If ISIS can attract thousands of recruits with a malformed concept of human behavior, can’t the free world find just as many good guys who have the right stuff?
Fort Lauderdale's St. Thomas Aquinas High School has developed a reputation as one of the best athletic schools in the country. It routinely wins the All-Sports Award from the Sun-Sentinel and Miami Herald, and recently one of those outlets that compares teams around the country named it the third best athletic school in the nation.
That standing has been enhanced in the last year, as its track team won both boys and girls big school state championships last spring, followed by the football team in the fall, volleyball and softball, and just last weekend the girls soccer team won its 14th state championship. You read that right. Although its football coaches have built a dynasty, winning eight state titles since 1992 in a state with numerous strong high school programs, they are not even close to St. Thomas' winning-est coach. Carlos Giron came to the school in 1982, and in addition to his 14 state championships in girls soccer, he set a record for consecutive games without a loss. From 1994 to 2001 the Raiders went unbeaten in 158 games. That's a record that may last until eternity. The nearest team is a Texas school with 115.
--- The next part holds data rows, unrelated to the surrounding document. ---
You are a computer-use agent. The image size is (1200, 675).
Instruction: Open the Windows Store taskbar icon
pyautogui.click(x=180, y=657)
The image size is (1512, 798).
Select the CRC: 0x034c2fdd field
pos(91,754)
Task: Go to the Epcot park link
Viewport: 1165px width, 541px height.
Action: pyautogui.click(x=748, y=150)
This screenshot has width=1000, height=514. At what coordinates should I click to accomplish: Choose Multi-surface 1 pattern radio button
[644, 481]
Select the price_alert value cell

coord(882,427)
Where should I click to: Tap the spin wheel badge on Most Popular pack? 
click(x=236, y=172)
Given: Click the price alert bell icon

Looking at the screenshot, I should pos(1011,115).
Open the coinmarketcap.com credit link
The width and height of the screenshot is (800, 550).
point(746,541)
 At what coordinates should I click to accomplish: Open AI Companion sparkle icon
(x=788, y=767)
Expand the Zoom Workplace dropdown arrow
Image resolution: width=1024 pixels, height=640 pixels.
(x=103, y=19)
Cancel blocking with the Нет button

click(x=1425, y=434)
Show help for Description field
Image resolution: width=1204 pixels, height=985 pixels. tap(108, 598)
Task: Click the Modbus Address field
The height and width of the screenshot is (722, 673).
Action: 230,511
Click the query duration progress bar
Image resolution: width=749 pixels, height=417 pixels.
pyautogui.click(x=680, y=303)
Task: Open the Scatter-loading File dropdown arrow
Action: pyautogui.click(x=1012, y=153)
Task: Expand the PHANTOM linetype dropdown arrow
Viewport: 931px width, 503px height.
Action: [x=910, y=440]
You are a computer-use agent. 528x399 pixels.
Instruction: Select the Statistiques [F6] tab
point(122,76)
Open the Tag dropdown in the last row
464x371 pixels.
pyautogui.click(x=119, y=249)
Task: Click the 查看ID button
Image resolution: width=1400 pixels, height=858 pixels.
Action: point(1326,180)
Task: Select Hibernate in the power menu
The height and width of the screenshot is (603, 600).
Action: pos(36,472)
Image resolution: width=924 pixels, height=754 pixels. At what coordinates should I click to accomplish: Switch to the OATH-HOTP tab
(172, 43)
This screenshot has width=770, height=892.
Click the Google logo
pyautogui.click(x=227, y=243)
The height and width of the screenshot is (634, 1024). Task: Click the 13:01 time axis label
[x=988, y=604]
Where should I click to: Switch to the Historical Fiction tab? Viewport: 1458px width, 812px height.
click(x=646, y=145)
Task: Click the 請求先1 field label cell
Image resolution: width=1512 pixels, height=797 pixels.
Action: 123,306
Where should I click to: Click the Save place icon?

To put that in perspective, this year's state champions had one loss and a tie, both to Broward County schools. And it isn't as if South Florida schools are pushovers in soccer. To the contrary, Broward's American Heritage (which tied St. Thomas) won the state 3A title – its eighth championship. And Cypress Bay defeated St. Thomas in mid-season, only to lose in a hard fought regional playoff game.
A cynic looking at these records might surmise that girls’ soccer is like football, where a few elite programs attract the best players, sometimes from distant locales, and benefit from transfers. Both St. Thomas and American Heritage got some of the area's top football players last year when University School lost its coach, and saw a mass exodus of talented players wanting to be on a winning team, with the exposure that brings to college recruiters. St. Thomas’ reputation for strong academics as well as sports has created a tradition of attracting sons and grandsons of well-known South Florida football families. It includes names such as Shula, Duhe, Bosa and Carter. Many of those top prospects, especially from lower income families, are on scholarship.
Girls’ soccer is different. None of the St. Thomas players receive financial aid other than what they would normally get without athletics. More than 20 percent of the school's students get some aid. Nor is it a case of kids moving to the area or taking long trips to reach the school. Five of St. Thomas' best players this year came from one grade school – the downtown St. Anthony Parish. That's only fitting, for Central Catholic, St. Thomas's name until the 1960s, started at St. Anthony. Most of the other players come from neighborhoods that have historically sent kids to St. Thomas.
One of Carlos Giron's coaching talents – at least this year – is his ability to build depth on his roster. He substitutes a lot compared to other teams, especially at the positions that involve the most running. Three of his wins enroute to the title fit a pattern. The opponents started strong, dominating early in the game. But by halftime, you could sense a momentum shift, and in the second half his fresh legs began to tell. This was especially true in the championship win over Oviedo, near Orlando. That team used few subs and after an impressive first half, it began to tire. St. Thomas shots on goal built; it was 19-6 at the end. And finally with five minutes to go, the Raiders broke through for a 2-0 win.
In the spirit of the Brian Williams Candor School, we must admit that this detailed knowledge of this matter comes with a price. That price is confessing that one of the St. Thomas players has a name similar to ours. Of course, she is no relative, except our son’s daughter.